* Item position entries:
============================================================

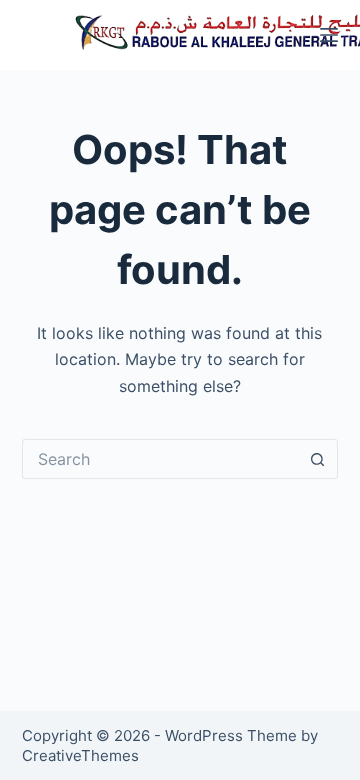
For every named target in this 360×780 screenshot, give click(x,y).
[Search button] (318, 459)
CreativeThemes (80, 755)
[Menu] (329, 35)
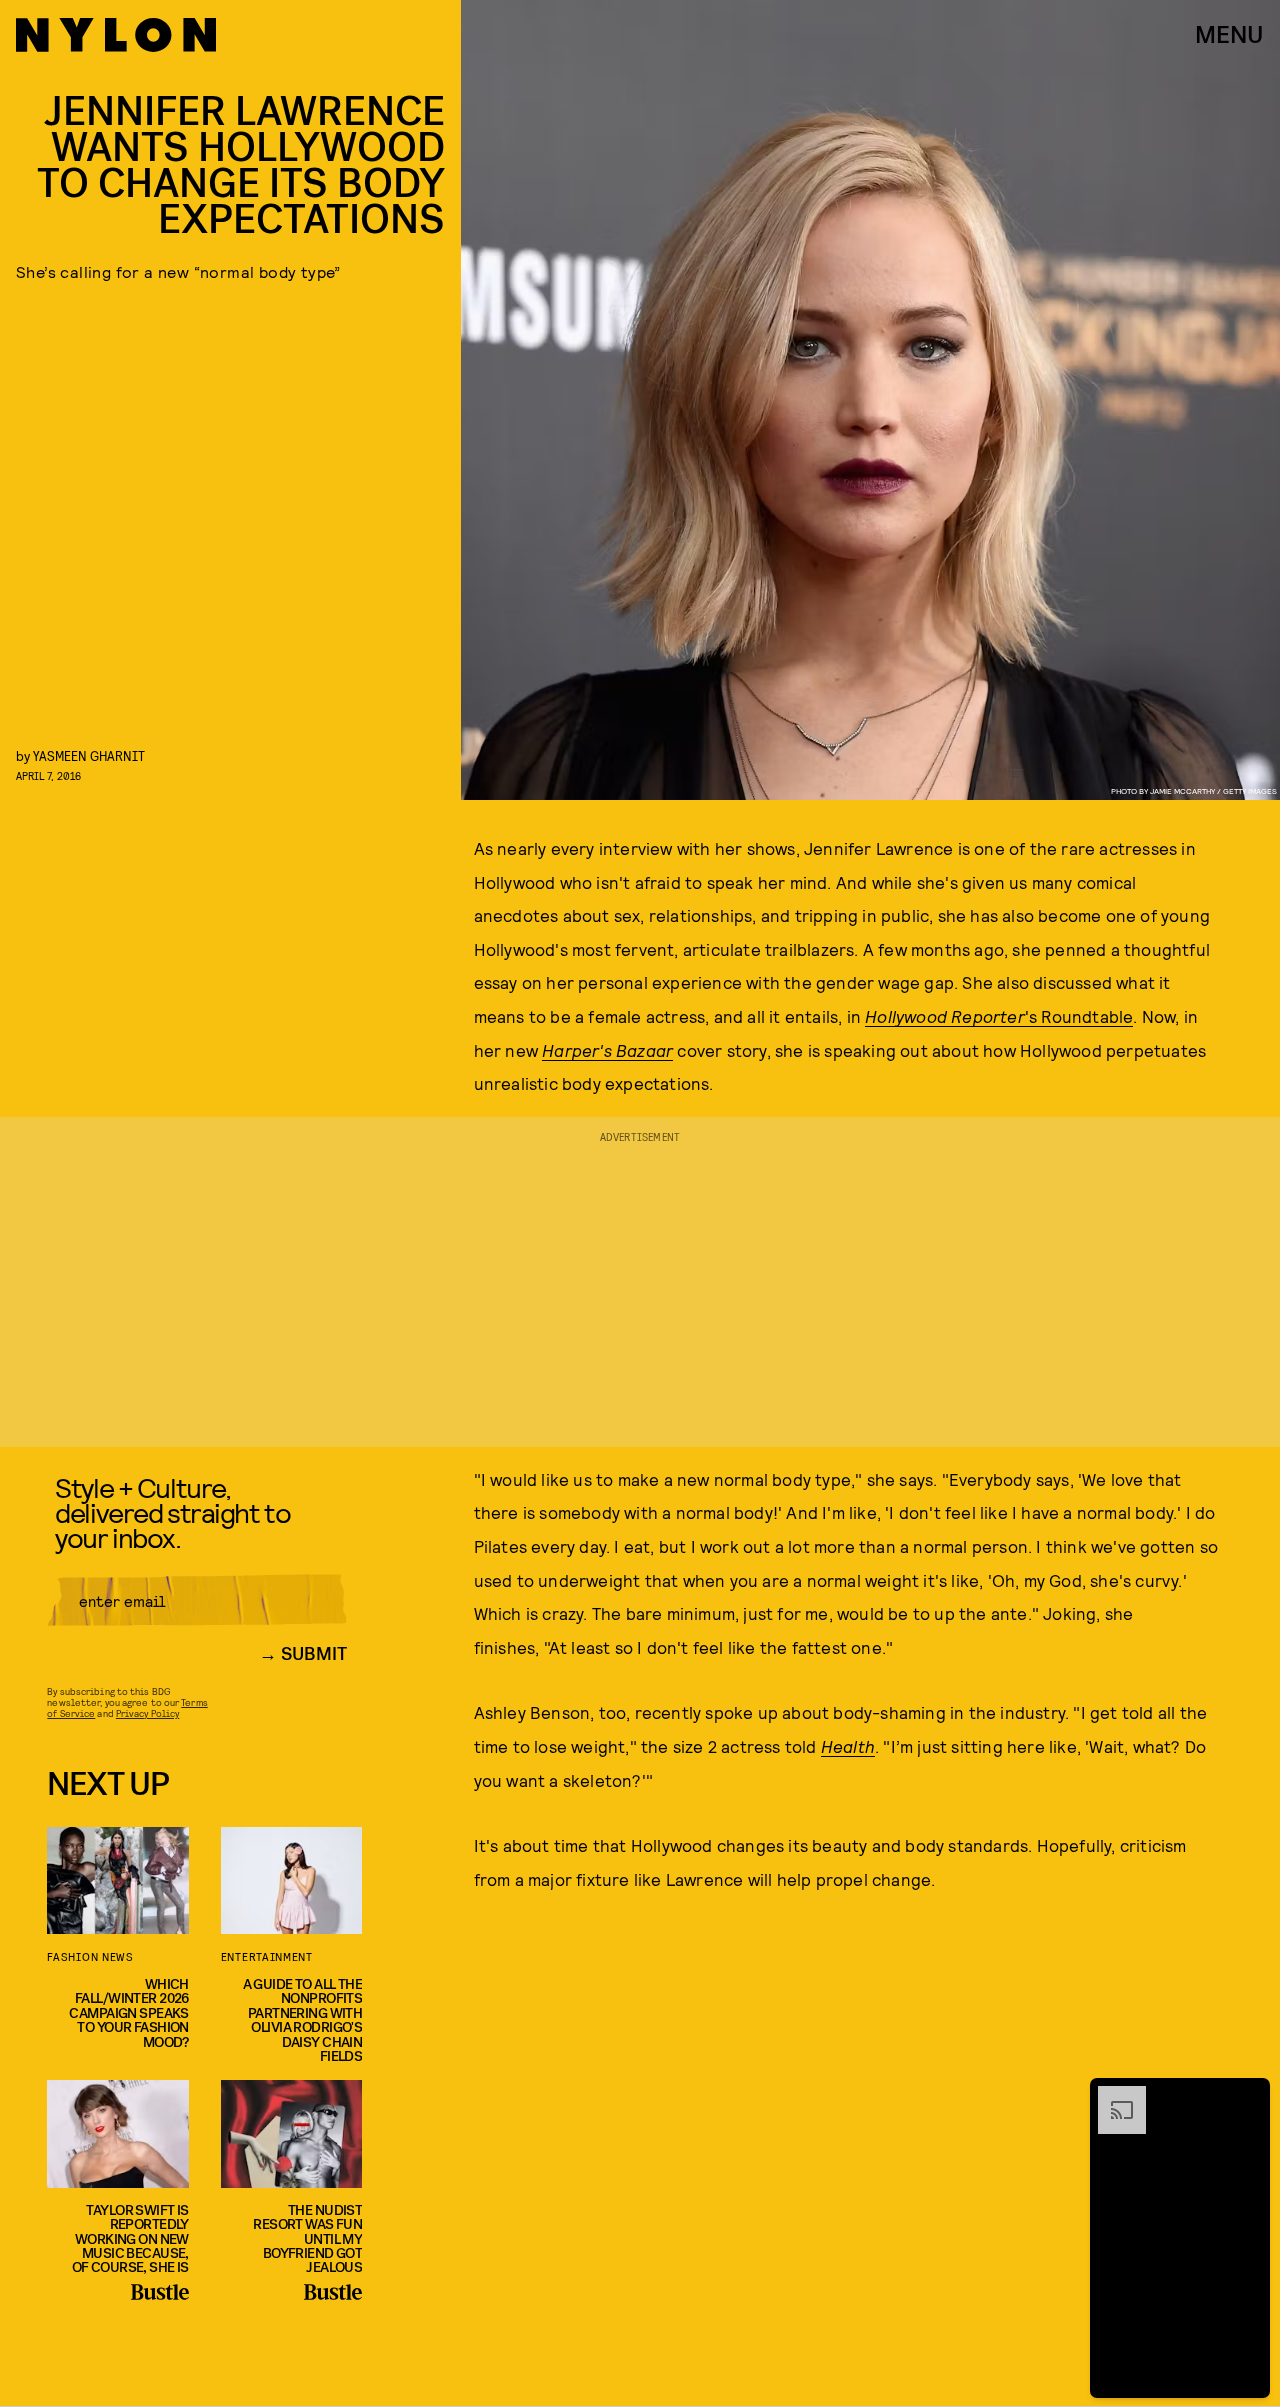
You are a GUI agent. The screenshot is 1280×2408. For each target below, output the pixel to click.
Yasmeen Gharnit (89, 755)
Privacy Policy (147, 1713)
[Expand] (1112, 2096)
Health (848, 1746)
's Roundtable (999, 1016)
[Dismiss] (1248, 2096)
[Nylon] (116, 35)
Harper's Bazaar (607, 1050)
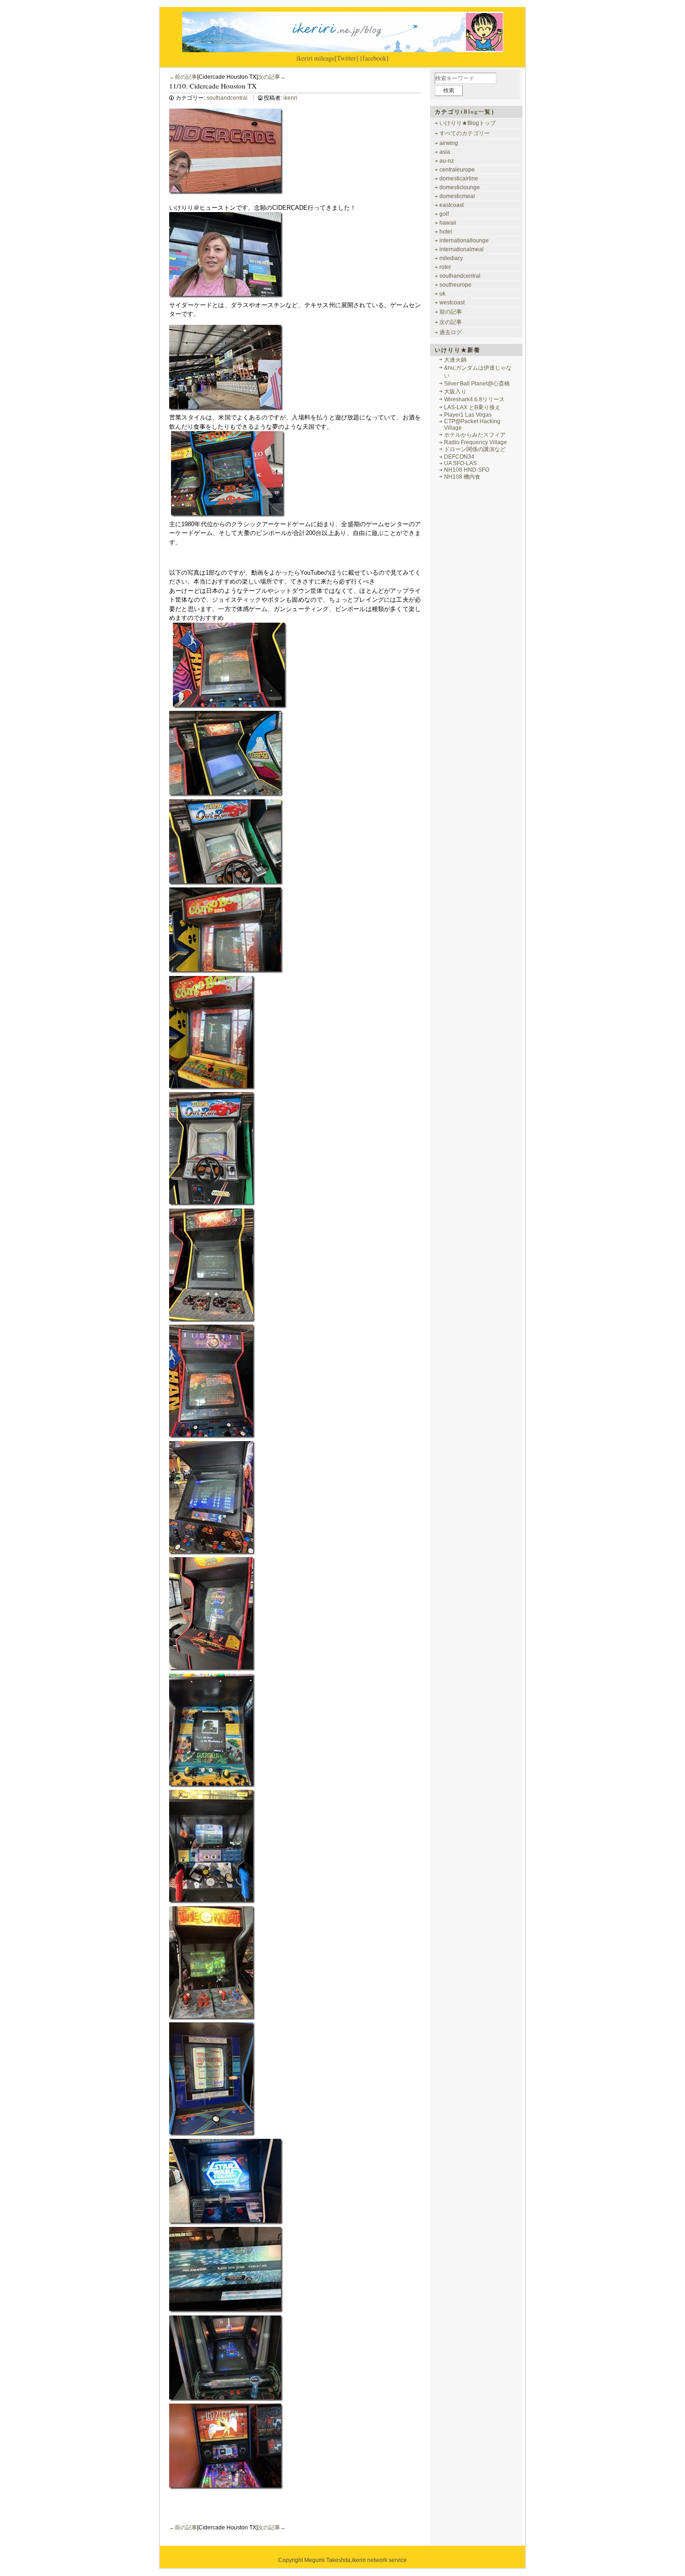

============================================================

* The problem: Please rewrite all the lines above, keeping the requests as they are, and scale every click coordinate in the answers by 1.3, rounding each to a whole number with halves rounded up. Omit the pictures from your answer.

* Solution below:
For every named target in this 360×780 screenshot, give click(x,y).
[Search button] (413, 597)
CreativeThemes (104, 982)
[Menu] (428, 46)
You are a GUI agent. The screenshot is 1280×2408. For each target below, output the pixel to click.
Yasmeen Gharnit (116, 982)
Privacy Policy (191, 2227)
[Expand] (1446, 2725)
Health (1102, 2270)
's Roundtable (1299, 1321)
[Dismiss] (1622, 2725)
[Nylon] (151, 46)
Harper's Bazaar (789, 1365)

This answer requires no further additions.